Southeastern Congressional Candidates’ Health Positions
As Election Day draws near, the Kaiser Daily Health Policy Report this week takes a look at the health care positions of candidates in several U.S. House and Senate races where health care has played a pivotal role. Today's report examines the Southeast region, detailing the candidates' positions on three issues: A Medicare prescription drug benefit; a patients' bill of rights; and abortion. In the race for southern Arkansas's fourth district House seat -- President Clinton's old stomping grounds -- prescription drugs are the hot issue. Pharmacist and state Sen. Mike Ross (D) is challenging three-term incumbent Rep. Jay Dickey (R). On Oct. 24, Dickey blamed Ross personally for the high price of prescription drugs, asking Ross if he became rich "by the profits that you have made off of senior citizens by the selling of prescriptions to them ... ?" (Lieb, Associated Press, 10/24). The key health-related issues include:
- Prescription drug benefit: Ross proposes adding a prescription drug benefit for senior citizens directly to Medicare (FreedomChannel.com). Dickey supports a voluntary, private-sector benefit plan in which drug costs would be lowered by including seniors in a group purchasing pool (DemocracyNet);
- Patients' rights: Ross supports the House-passed Norwood-Dingell patients' right bill (HR 2723), which Dickey voted against (Jefferson, Associated Press, 6/14).
- Abortion: Ross, who says he is "personally opposed to abortion," calls early-term abortion a "decision made by a woman, her family, and her creator -- not a decision made by politicians." He supports a ban on "partial-birth" abortions, as does Dickey (Blomeley, Arkansas Democrat-Gazette, 5/15). Dickey also is opposed to abortion more broadly, calling abortion an "intentional kill[ing]" and advocating birth control and adoption instead of abortion. He is opposed to "embryonic stem cell research" (DemocracyNet).
- Prescription drug benefit: Chapin supports adding a prescription drug benefit directly to Medicare (DemocracyNet.com). Keller endorses getting medicine to seniors "through the use of insurance companies" (Schneider, Associated Press, 10/31);
- Patients' rights: Both candidates support a "patients' bill of rights that essentially would give doctors more power than HMO officials when it comes to deciding which services and treatments patients need," and agree that "patients should be allowed to sue HMOs" (Maxwell, Orlando Sentinel, 10/31);
- Abortion: Keller supports "overturning ... Roe vs.

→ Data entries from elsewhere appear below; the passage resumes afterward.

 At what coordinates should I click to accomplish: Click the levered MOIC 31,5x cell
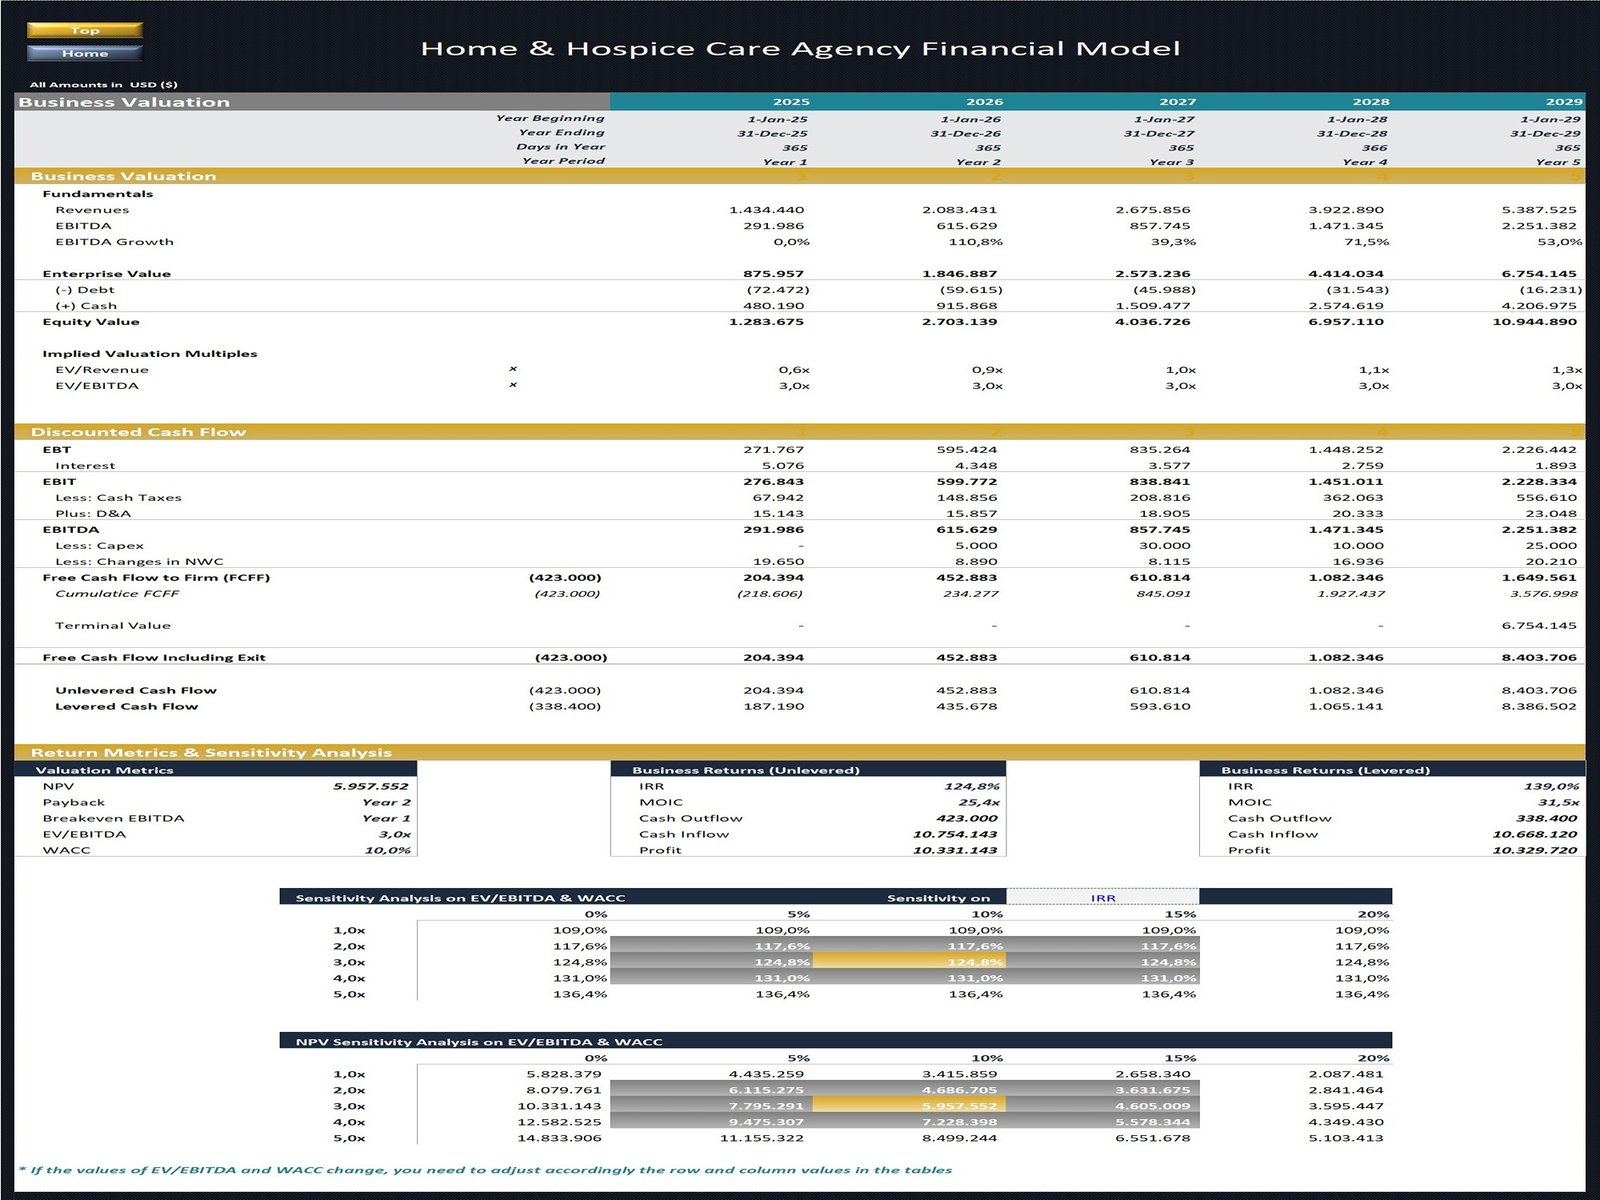1558,802
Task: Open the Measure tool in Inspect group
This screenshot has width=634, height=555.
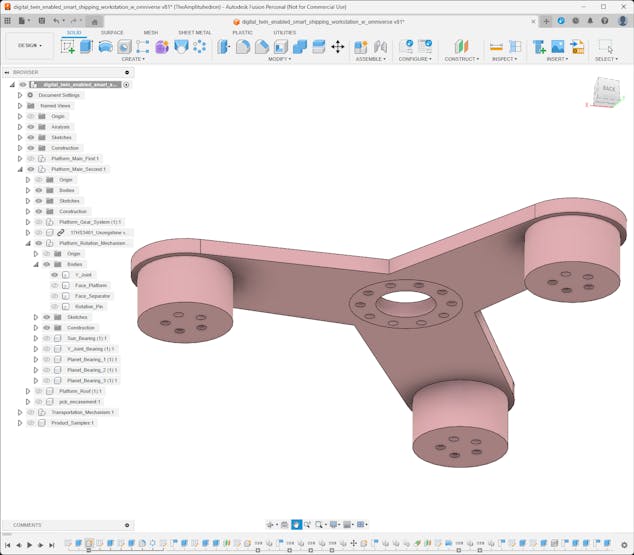Action: (x=496, y=46)
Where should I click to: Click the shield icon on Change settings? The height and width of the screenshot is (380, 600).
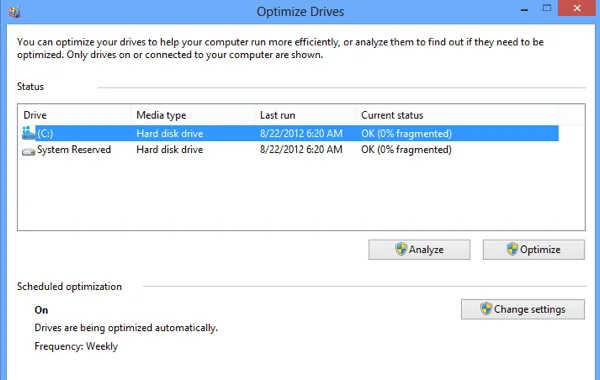(486, 309)
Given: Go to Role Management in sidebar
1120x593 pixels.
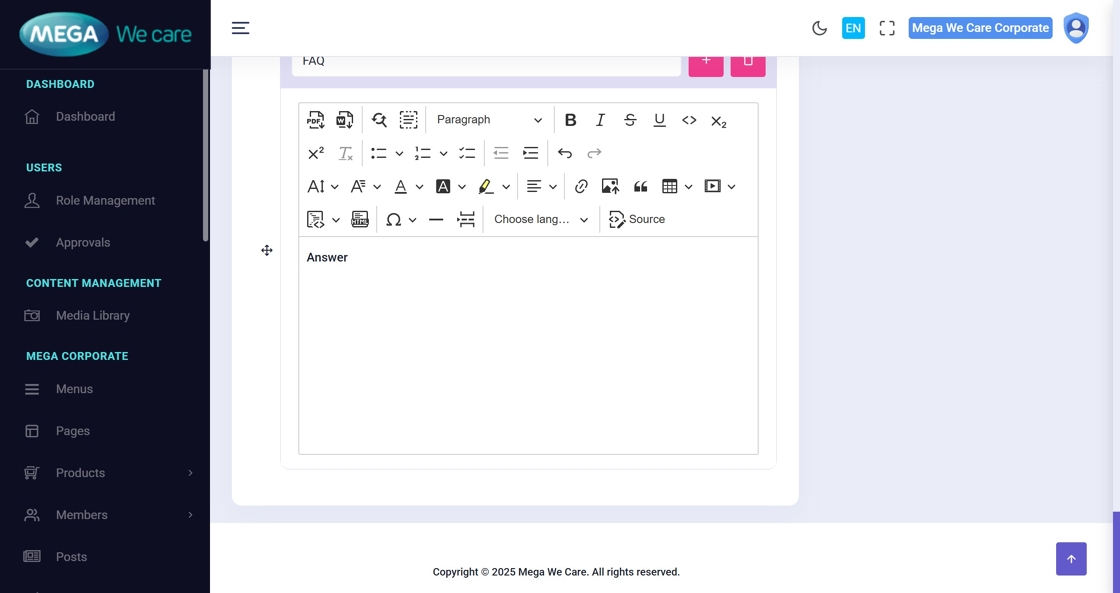Looking at the screenshot, I should 105,201.
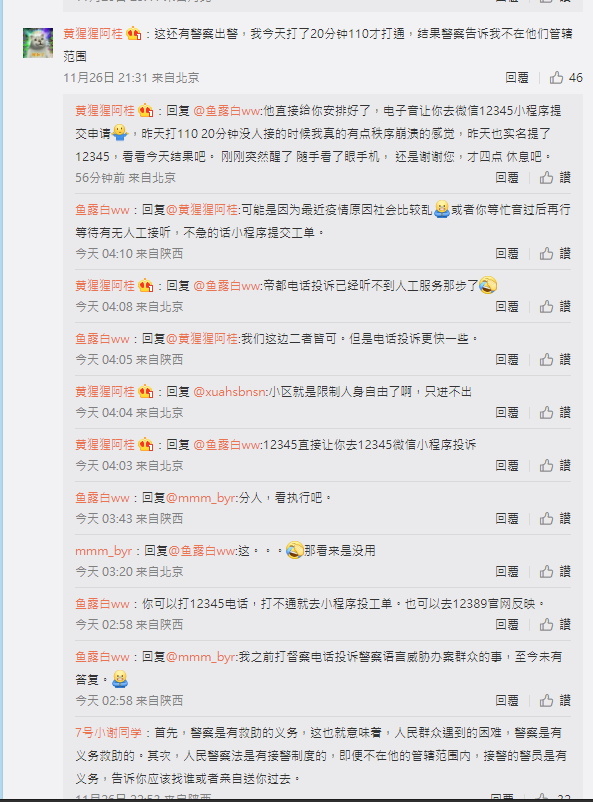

Wade" (Maxwell, Orlando Sentinel, 10/29); Chapin "supports abortion rights" (Schneider, Associated Press, 10/24).
- Patients' rights: Baesler has criticized Fletcher's vote against the House-passed Norwood-Dingell patients' rights bill (H.R. 2723)(Brammer, Lexington Herald-Leader, 10/15);
- Prescription drugs: Baesler supports a "universal, guaranteed and voluntary" prescription drug benefit program within Medicare (www.baesler.com) . Fletcher supports giving seniors drug coverage "through subsidies to private plans" (issues2000.org);
- Abortion: Baesler calls himself an abortion-rights "defender." He has said he would not support legislation to restrict women's use of RU-486 (Baniak, Lexington Herald- Leader, 10/19). While in the House in 1998, Baesler voted to override President Clinton's veto of the "partial-birth" abortion ban (Barton, Cincinnati Enquirer, 8/2/1998). Fletcher also voted against partial-birth abortions, and supports a bill to regulate doctors providing RU-486 (Baniak, Herald- Leader).
- Prescription drugs: Robb proposes including a "voluntary" prescription drug benefit within Medicare (Robb campaign Web site), while Allen supports a GOP proposal that would give insurance companies government subsidies to encourage them to offer seniors affordable prescription policies (Lewis, Associated Press, 8/10);
- Patients' rights: Allen proposes a plan that would allow patients to "sue their HMO (but not their employer) after they utilize an independent review panel of doctors and specialists" (DemocracyNet). Robb supports "ensur[ing] patient access to appropriate medical care -- including specialists." He would hold "HMOs accountable by allowing individuals harmed by their decisions to seek compensation, and by establishing a strong independent appeals process where patients could challenge a plan's decision to deny care" (FreedomChannel.com);
- Abortion: This issue has been one of the hardest-fought of the campaign, with both candidates accusing the other of being an "extremist." Robb supports abortion rights, and has voted to keep abortion covered under Medicaid. He opposed legislation to ban "partial-birth abortions," although a spokesman said he "co-sponsored legislation that would have banned all late-term abortions except to protect the life and health of the mother" (Barisic, Associated Press, 10/31). Allen would permit first-trimester abortions, but proposes that "restrictions could begin in the first trimester of pregnancy." He opposes public funding of elective abortions (Smith, Washington Post, 10/26).